Personal information
- Nationality: Slovak
- Born: 28 November 1975 (age 50) Žilina, Czechoslovakia
- Height: 181 cm (5 ft 11 in)
- Weight: 80 kg (176 lb)

Sport
- Sport: Sprinting
- Event: 4 × 400 metres relay
- Club: AŠK Dukla Banská Bystrica

= Radoslav Holúbek =

Slovak sprinter

Radoslav Holúbek (born 28 November 1975) is a Slovak hurdler specializing in the 400 metres hurdles, who also was a member of the national record-breaking Slovak 4 × 400 m relay team.

==Career==
At the 1994 World Junior Championships, he advanced to the semi-finals of the 400 m hurdles by finishing third in his heat. He placed sixth in his semi-final, running slower and failing to advance to the finals by 0.45 seconds. Holúbek later competed at the 1998 European Championships, the 1999 Military World Games and the 2000 Summer Olympics without reaching the final. At the Sydney Olympics, he competed in both the men's 4 × 400 metres relay and the 400 metres hurdles, finishing seventh individually in his heat.

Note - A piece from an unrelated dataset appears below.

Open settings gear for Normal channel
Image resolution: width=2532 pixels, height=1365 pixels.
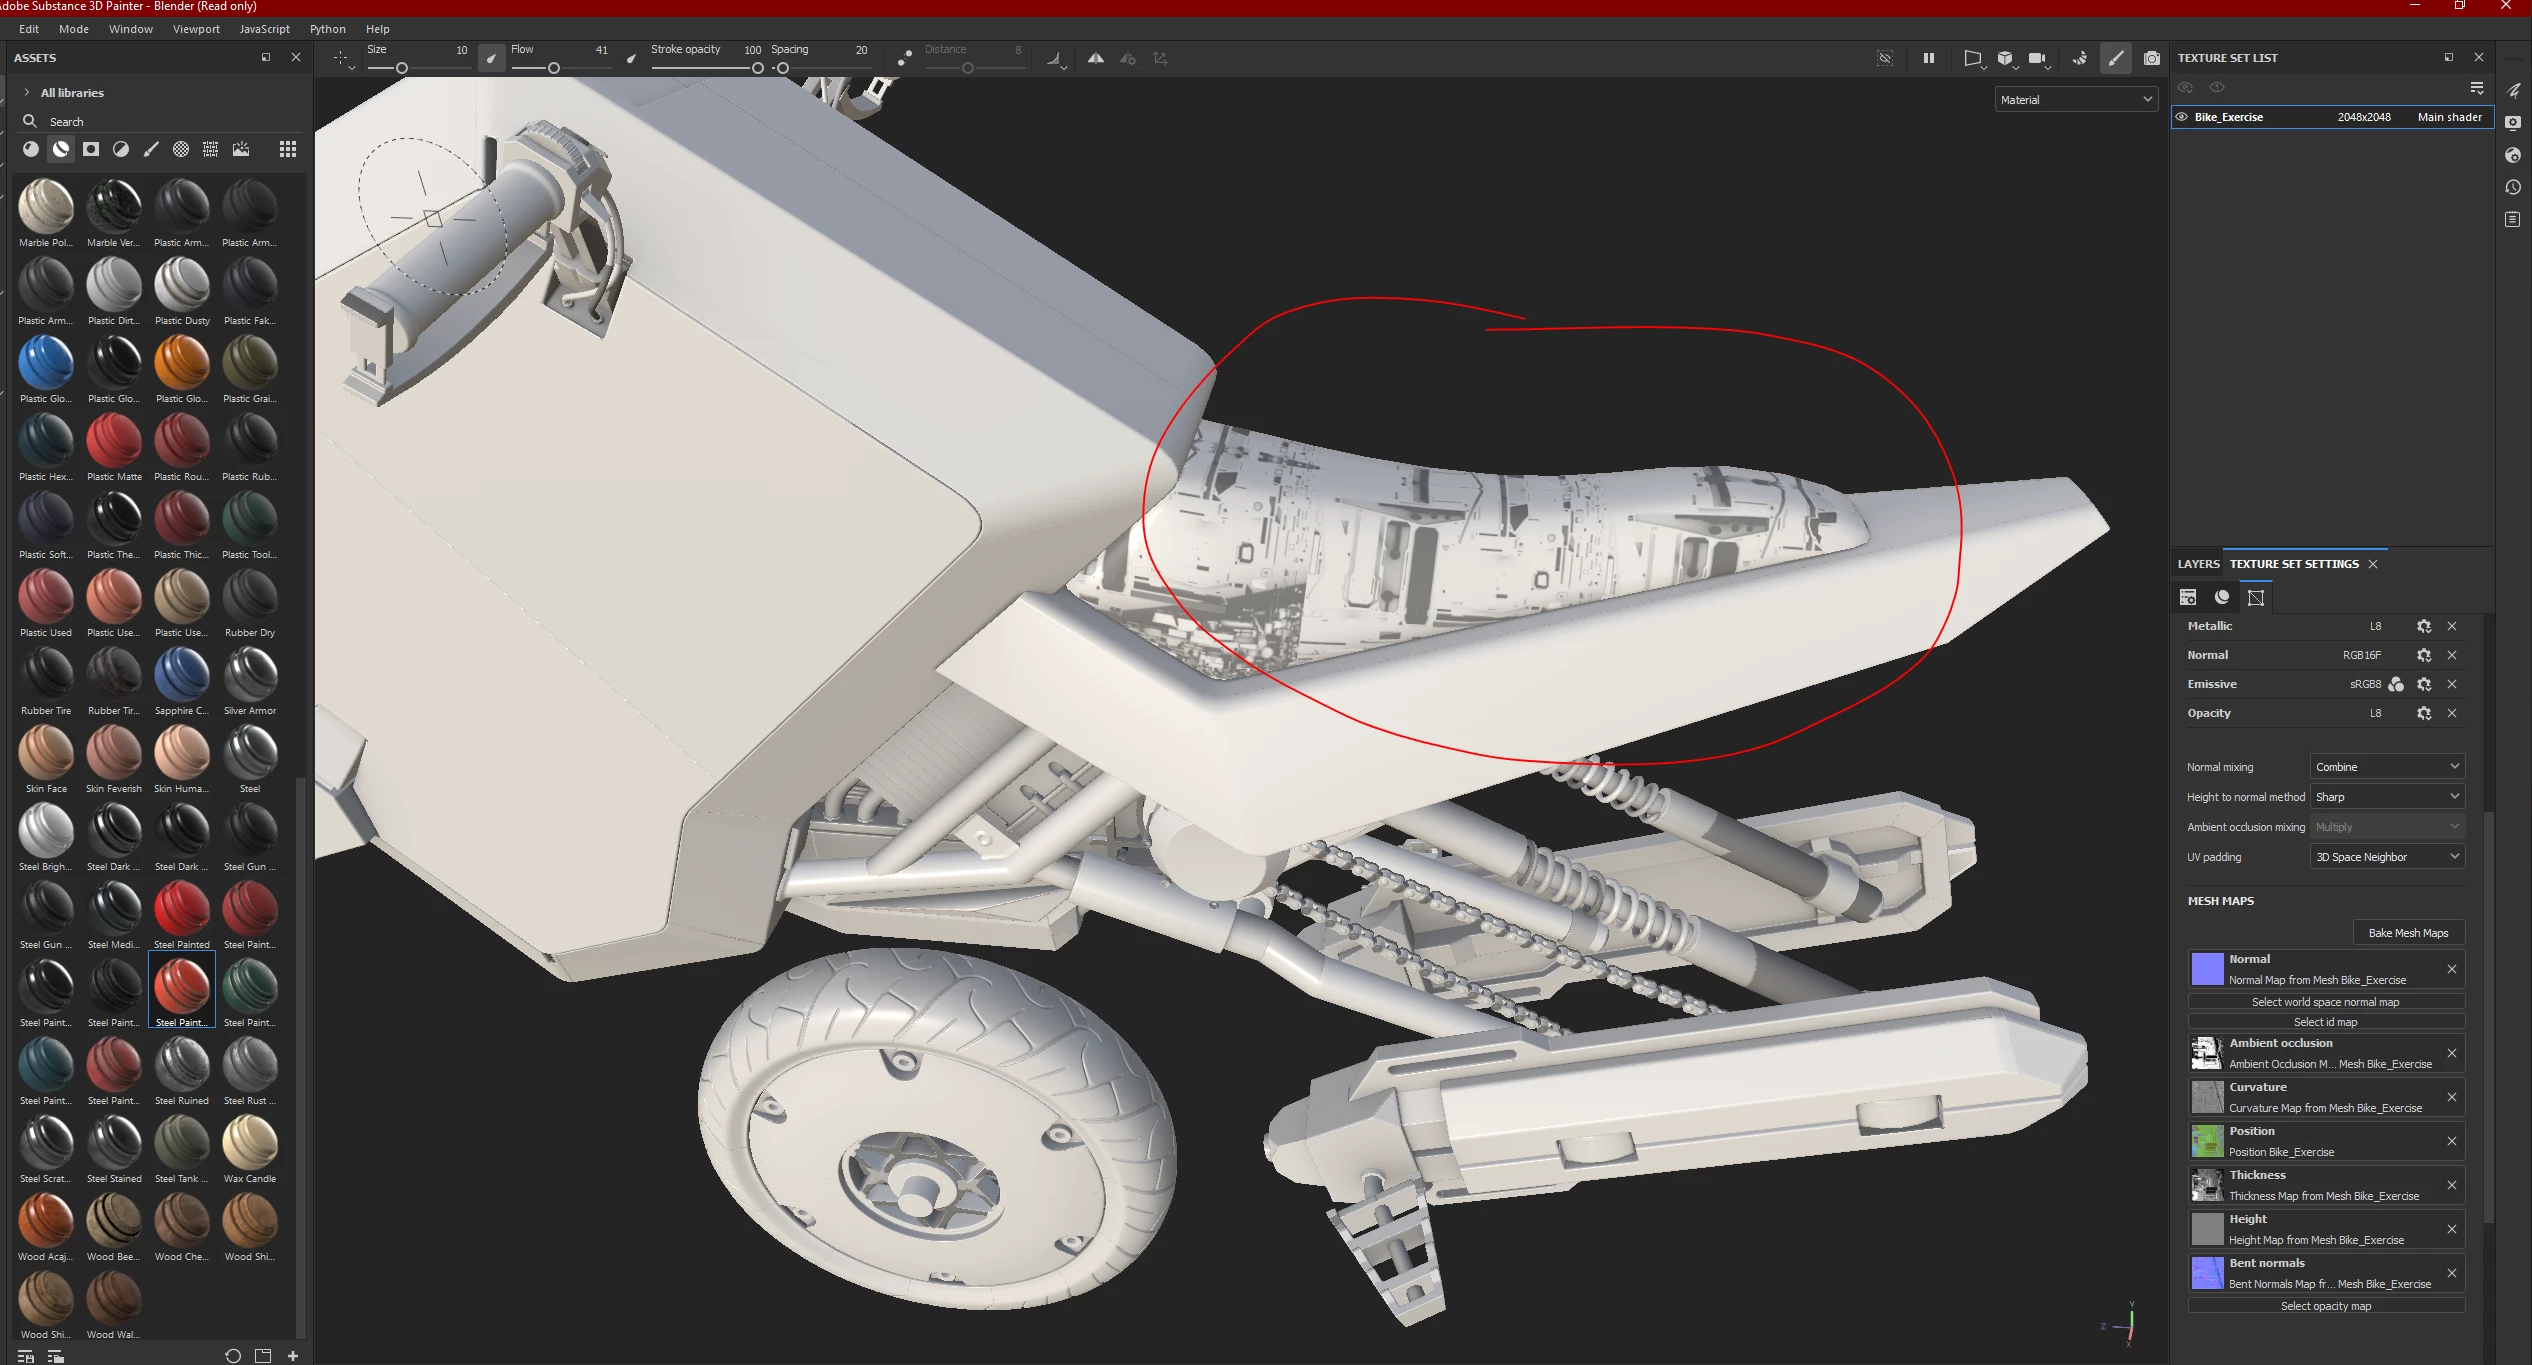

At the European Cup, Holúbek mainly competed for Slovakia in the Second League. He finished second in the 400 m hurdles in 1995 (and the same placement in the 4 × 400 metres relay), won the 400 m hurdles competition at the 1997 European Cup, and was then promoted with Slovakia to the First League, where he finished fifth in 1998. Back in the Second League, he finished second in 1999 and won in 2000.

Domestically, he was a three-time Slovak Athletic Federation outdoor champion in the hurdles, as well as the 1995 indoor champion in the flat 400 m. His personal best time was 50.18 seconds, achieved in July 2000 in Budapest.